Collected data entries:
▬▬▬▬▬▬▬▬▬▬

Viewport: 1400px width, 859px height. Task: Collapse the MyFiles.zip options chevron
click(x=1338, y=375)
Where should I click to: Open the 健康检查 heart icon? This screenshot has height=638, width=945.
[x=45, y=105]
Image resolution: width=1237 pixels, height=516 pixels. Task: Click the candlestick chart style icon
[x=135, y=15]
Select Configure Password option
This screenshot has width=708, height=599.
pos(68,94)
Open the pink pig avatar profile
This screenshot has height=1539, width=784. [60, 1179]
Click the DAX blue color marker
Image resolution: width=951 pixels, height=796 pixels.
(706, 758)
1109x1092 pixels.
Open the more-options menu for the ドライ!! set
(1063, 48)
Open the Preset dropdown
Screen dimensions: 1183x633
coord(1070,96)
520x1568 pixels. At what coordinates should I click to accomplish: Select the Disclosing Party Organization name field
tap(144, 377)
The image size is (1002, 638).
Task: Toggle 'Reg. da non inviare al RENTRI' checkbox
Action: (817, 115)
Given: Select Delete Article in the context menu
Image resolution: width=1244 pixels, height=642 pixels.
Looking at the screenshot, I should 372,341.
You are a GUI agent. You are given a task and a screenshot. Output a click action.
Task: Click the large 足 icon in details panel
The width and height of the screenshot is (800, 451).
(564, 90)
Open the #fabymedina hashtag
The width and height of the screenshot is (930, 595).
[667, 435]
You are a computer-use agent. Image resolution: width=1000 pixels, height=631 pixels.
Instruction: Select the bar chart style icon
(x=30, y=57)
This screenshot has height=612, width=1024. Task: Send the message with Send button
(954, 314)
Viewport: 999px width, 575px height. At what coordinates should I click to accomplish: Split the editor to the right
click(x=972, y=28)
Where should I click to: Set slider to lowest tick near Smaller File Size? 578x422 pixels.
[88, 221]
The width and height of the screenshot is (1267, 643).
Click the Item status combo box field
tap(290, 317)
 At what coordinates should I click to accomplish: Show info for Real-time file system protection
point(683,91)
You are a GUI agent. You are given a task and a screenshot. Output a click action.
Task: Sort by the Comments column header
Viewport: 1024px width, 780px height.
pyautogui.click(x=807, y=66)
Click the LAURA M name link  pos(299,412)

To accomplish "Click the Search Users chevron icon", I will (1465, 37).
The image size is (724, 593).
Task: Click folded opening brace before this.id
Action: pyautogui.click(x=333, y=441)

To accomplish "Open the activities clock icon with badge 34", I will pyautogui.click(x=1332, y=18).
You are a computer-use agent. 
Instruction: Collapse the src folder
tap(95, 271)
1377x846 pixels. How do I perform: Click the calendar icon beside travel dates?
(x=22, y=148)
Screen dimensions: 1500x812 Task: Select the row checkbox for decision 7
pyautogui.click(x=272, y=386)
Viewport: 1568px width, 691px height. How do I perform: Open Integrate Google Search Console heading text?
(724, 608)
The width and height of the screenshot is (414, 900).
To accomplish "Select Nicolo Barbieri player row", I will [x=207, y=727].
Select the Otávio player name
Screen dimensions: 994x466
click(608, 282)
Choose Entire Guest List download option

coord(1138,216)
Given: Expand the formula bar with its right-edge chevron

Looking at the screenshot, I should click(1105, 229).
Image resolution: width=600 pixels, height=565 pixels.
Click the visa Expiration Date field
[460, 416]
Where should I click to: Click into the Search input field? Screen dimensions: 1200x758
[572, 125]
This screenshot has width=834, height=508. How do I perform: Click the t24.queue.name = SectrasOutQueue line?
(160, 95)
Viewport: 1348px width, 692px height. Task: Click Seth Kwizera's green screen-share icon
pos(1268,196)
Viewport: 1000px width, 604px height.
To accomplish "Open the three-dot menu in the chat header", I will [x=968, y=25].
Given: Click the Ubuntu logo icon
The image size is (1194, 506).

▬▬▬▬▬▬▬▬▬▬

PROBLEM STATEMENT:
In the records above, how many lines hold the string "agent"? Respond with that number only.

OUTPUT BELOW:
4